I know, it is quite verbose, but Redash has many tweaking parameters.

Details

Redpush needs to be able to track the queries created by itself. And in fact it is safe to run it many times (operations should be idempotent). How it does it is abusing a little the REST API. It creates a new id, the redpush_id that you will need to add to the queries managed. That id needs to be unique for a query in a redash deployment. And it will be used to track the query during its lifetime.

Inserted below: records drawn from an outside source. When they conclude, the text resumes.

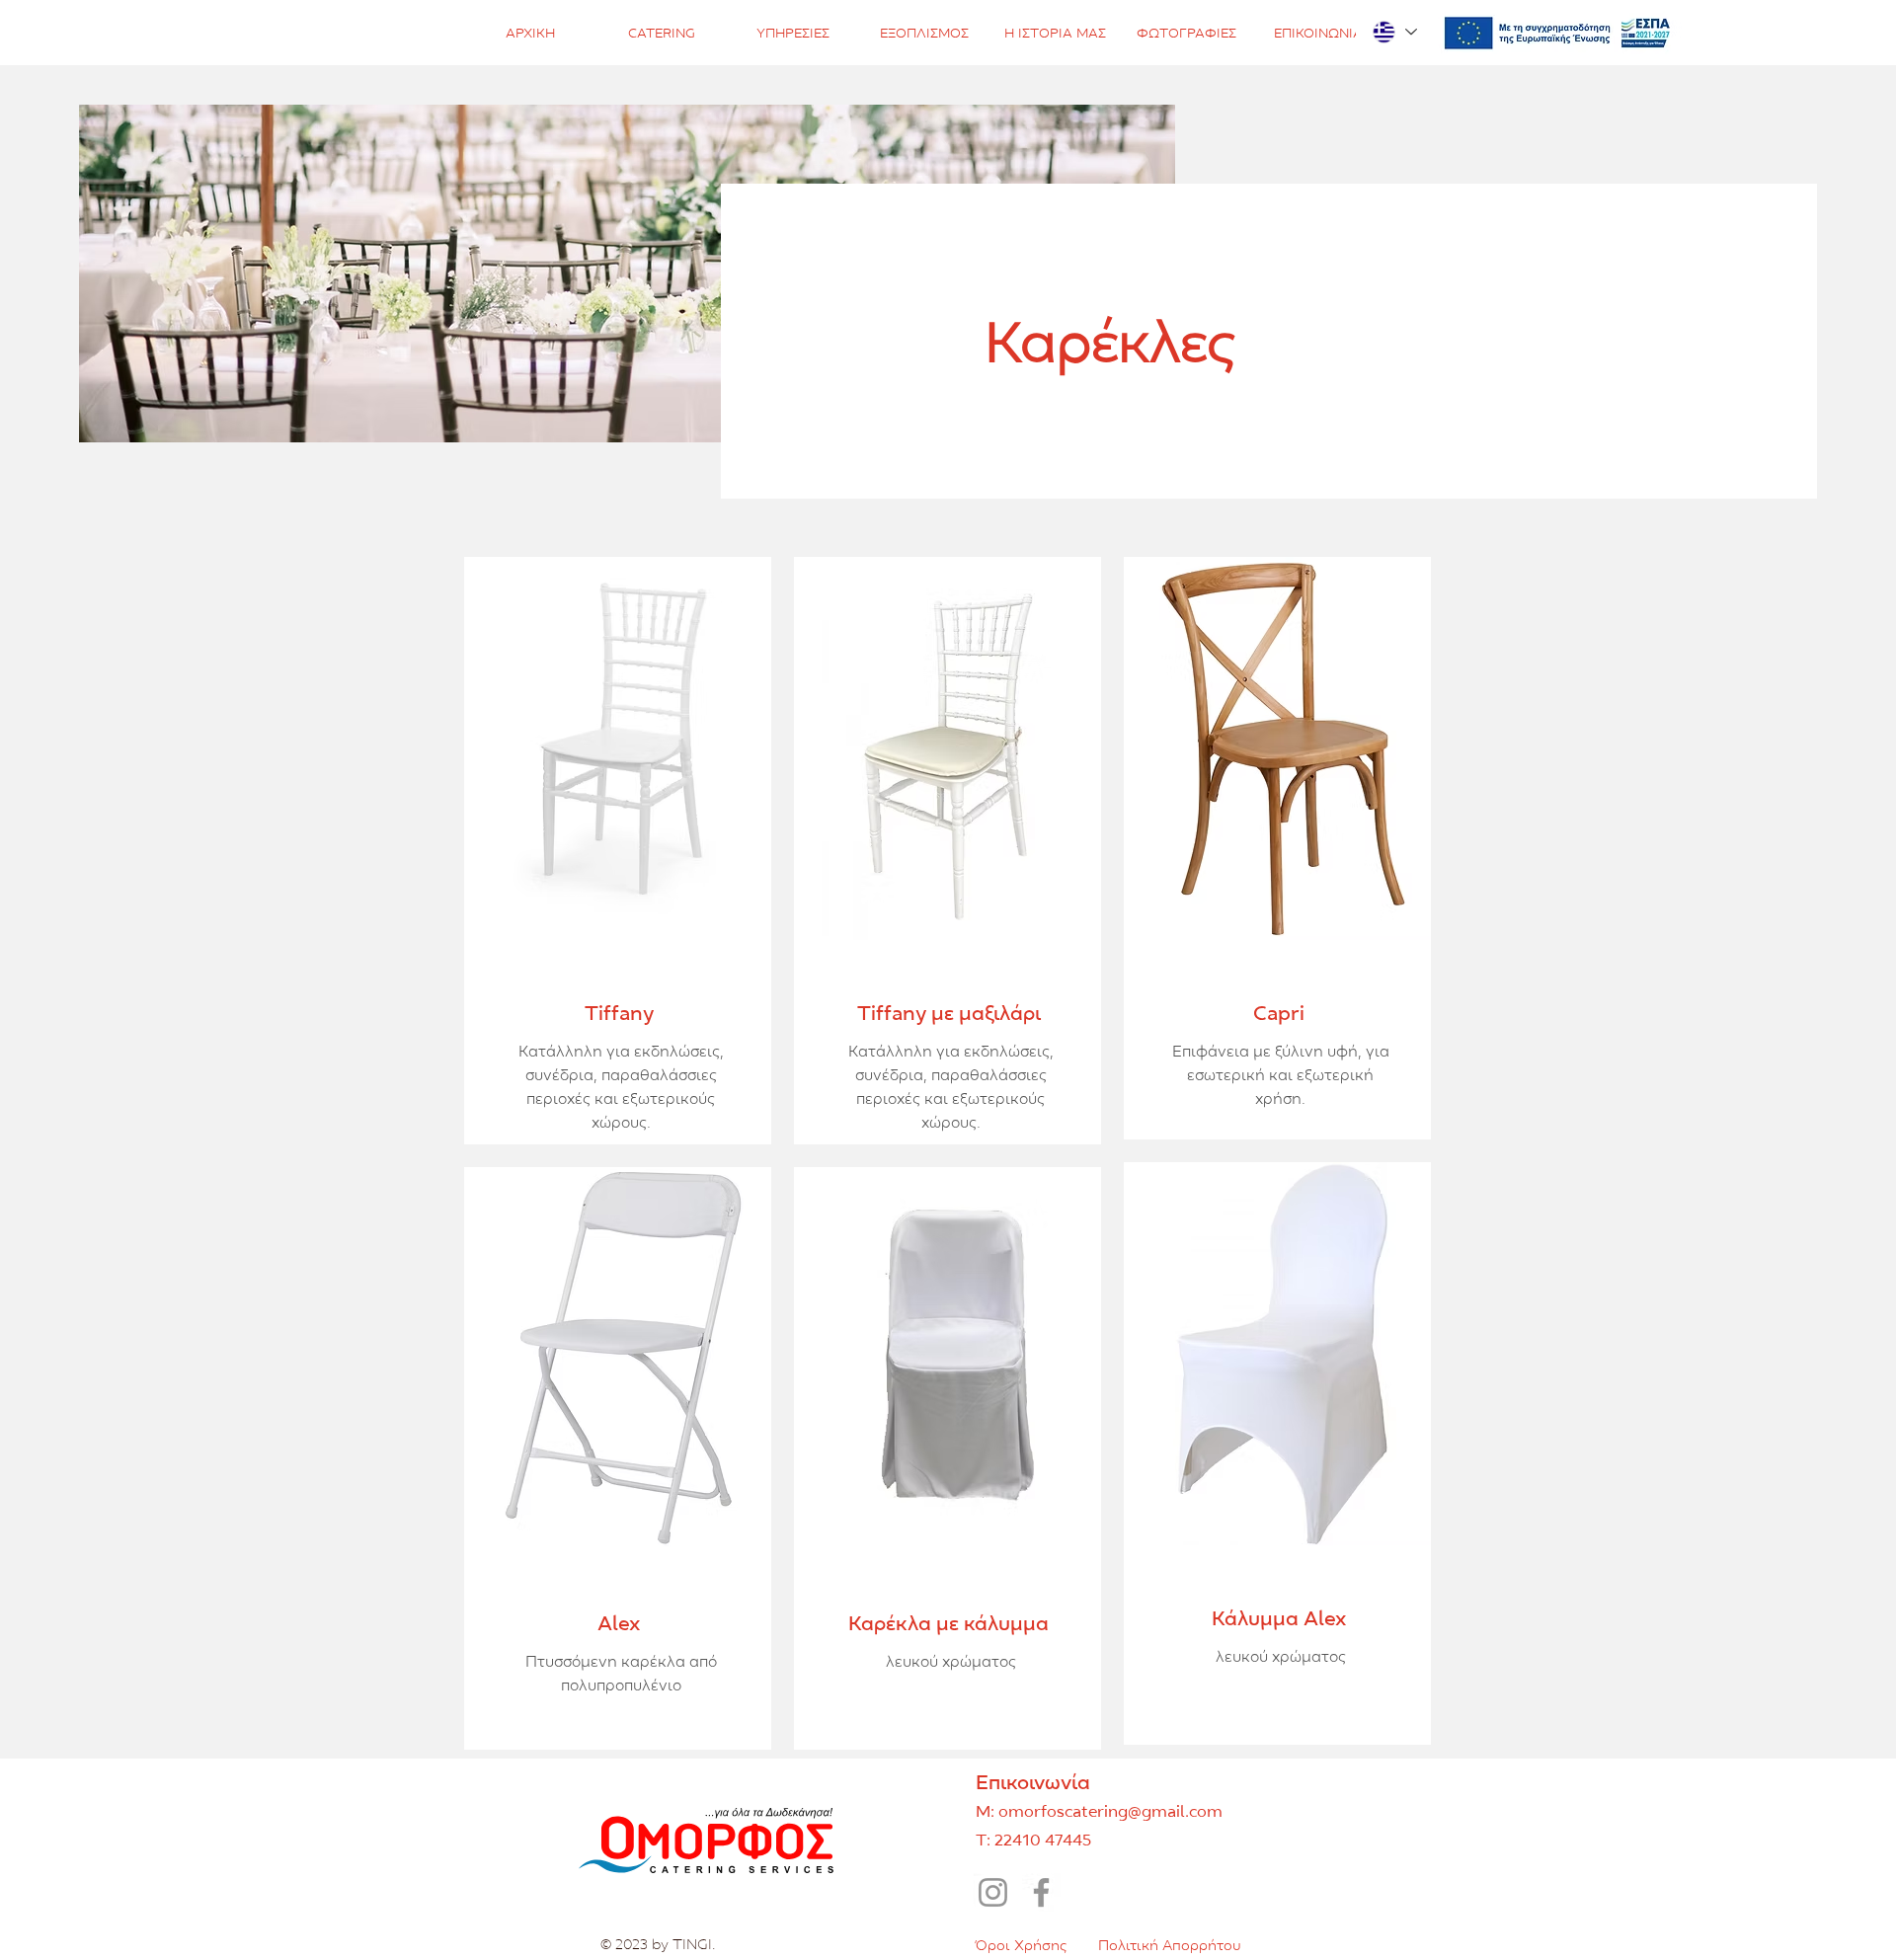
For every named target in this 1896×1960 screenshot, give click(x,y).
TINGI (692, 1943)
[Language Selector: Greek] (1394, 32)
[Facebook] (1041, 1892)
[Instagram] (993, 1892)
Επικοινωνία (1033, 1781)
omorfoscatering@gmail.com (1110, 1811)
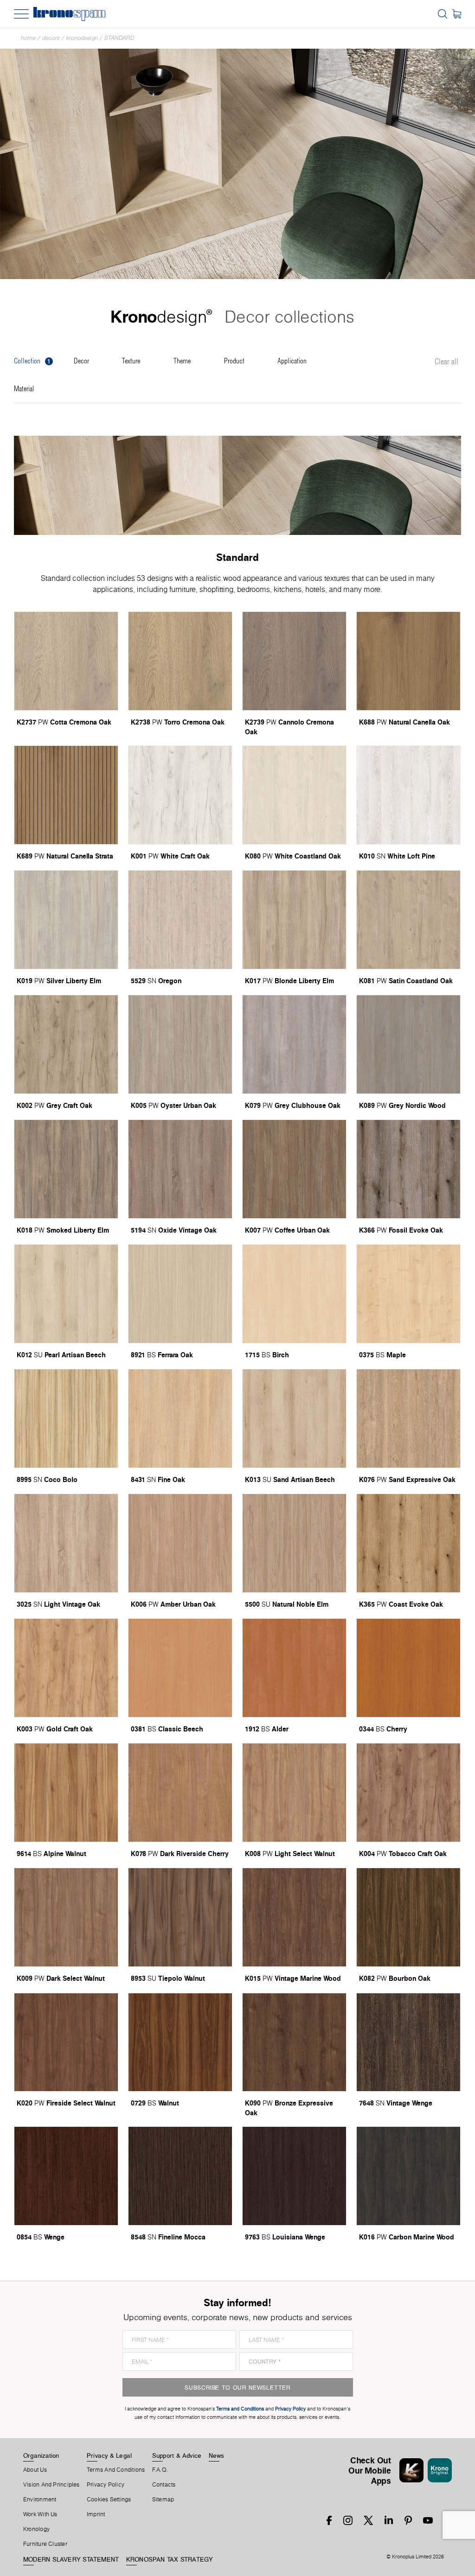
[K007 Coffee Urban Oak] (294, 1169)
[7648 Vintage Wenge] (408, 2042)
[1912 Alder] (294, 1667)
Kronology (36, 2529)
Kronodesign (82, 38)
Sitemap (163, 2499)
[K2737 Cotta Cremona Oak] (66, 661)
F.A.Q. (160, 2470)
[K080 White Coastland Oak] (294, 795)
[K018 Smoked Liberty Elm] (66, 1169)
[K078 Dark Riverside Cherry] (180, 1792)
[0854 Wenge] (66, 2176)
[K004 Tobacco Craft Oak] (408, 1792)
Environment (39, 2499)
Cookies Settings (109, 2499)
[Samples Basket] (456, 14)
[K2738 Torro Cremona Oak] (180, 661)
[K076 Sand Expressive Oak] (408, 1418)
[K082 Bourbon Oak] (408, 1917)
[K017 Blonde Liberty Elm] (294, 919)
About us (35, 2470)
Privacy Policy (105, 2484)
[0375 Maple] (408, 1293)
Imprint (96, 2514)
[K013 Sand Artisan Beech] (294, 1418)
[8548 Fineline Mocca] (180, 2176)
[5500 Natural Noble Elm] (294, 1543)
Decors (51, 38)
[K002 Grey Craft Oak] (66, 1044)
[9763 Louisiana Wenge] (294, 2176)
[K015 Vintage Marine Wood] (294, 1917)
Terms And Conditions (116, 2470)
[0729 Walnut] (180, 2042)
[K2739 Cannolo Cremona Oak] (294, 661)
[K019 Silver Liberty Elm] (66, 919)
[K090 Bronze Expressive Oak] (294, 2042)
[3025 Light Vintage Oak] (66, 1543)
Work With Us (40, 2514)
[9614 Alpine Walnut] (66, 1792)
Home (28, 38)
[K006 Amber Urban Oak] (180, 1543)
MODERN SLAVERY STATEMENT (71, 2559)
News (217, 2455)
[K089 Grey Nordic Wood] (408, 1044)
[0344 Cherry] (408, 1667)
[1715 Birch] (294, 1293)
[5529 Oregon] (180, 919)
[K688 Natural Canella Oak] (408, 661)
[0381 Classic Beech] (180, 1667)
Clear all (446, 362)
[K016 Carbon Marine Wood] (408, 2176)
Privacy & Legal (109, 2455)
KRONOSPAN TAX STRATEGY (169, 2559)
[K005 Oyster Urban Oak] (180, 1044)
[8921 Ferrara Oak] (180, 1293)
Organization (41, 2455)
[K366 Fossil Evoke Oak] (408, 1169)
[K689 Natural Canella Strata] (66, 795)
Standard (119, 38)
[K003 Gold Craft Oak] (66, 1667)
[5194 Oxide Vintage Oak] (180, 1169)
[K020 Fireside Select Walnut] (66, 2042)
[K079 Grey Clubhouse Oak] (294, 1044)
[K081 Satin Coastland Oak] (408, 919)
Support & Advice (177, 2455)
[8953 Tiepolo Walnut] (180, 1917)
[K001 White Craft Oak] (180, 795)
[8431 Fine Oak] (180, 1418)
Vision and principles (51, 2484)
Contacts (164, 2484)
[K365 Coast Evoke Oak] (408, 1543)
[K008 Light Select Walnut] (294, 1792)
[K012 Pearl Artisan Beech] (66, 1293)
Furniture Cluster (45, 2544)
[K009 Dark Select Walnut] (66, 1917)
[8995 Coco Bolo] (66, 1418)
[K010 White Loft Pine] (408, 795)
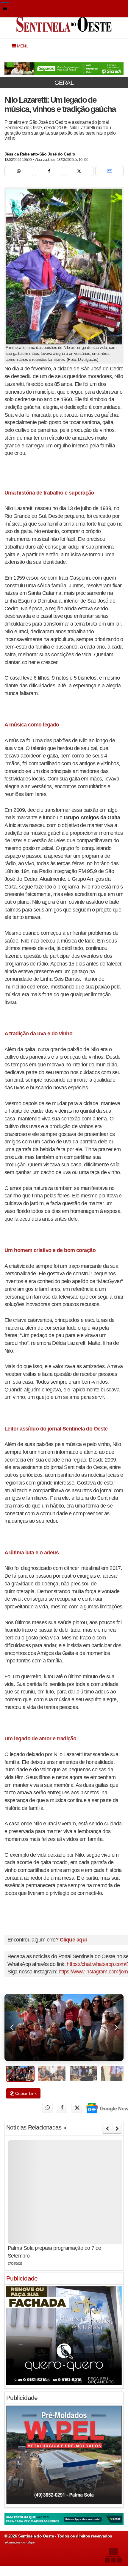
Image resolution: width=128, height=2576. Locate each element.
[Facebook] (49, 171)
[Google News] (109, 171)
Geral (64, 82)
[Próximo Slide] (117, 2129)
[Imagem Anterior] (12, 2027)
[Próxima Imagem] (116, 2027)
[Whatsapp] (18, 171)
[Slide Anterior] (107, 2129)
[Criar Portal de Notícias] (113, 2555)
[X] (79, 171)
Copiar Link (25, 2093)
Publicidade (22, 2278)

The same idea is also applied for visualizations. A redpush_id is used also for each visualization of a query (but in this case it needs to be unique only per query, not globally).

Dashboard layout

Redpush has three sizes of widgets, which can be easier seen in the following diagram¡:

You need to arrange the column and row taking into account:

Start counting from 0.
Rows don’t need to be consecutive. You can have row 1 and 4, but not 2 and 3.
Widgets float to the top left. So if you leave room where the widget will fit on the top/left they will float there.

Workflow

My usual workflow to be able to manage queries as code is the following:

I have a dev redash, which I use to play around until I have what I want.
Then I used redpush to dump the contents of that dev environment. python redpush/cli.py dump --redash-url https://MY_REDASH_SERVER --api-key YOUR_KEY -o dev.yaml (or using Docker as shown above)
With your favorite editor, open that (maybe long) YAML and find the query you want to productize.
Copy paste it to the config file you use for your production environment.
Do the needed tweaks:
- remove the id from query and visualization.
- optional remove the first entry of visualizations as it is the default table and Redash will add it again.
- Add the mandatory redpush_id to the query.
- To the visualizations you may have:
  - Add the mandatory redpush_id (this id needs to be unique not globally but only for this query.
  - If you want to add them to a dashboard, then indicate it:
```
- name: my-dashboard-name
  row: 8          # counting from 0 
  col: 1          # counting from 0. In a row can be: 3 small or 2 medium or 1 large
  size: medium  # can be small, medium, large
```

Does it really work?

We use it to manage more than a thousand graphs. As I mentioned we do them for many customers and we have a template engine as a previous step to generate the YAML that will be uploaded. I will try to show that in a future entry.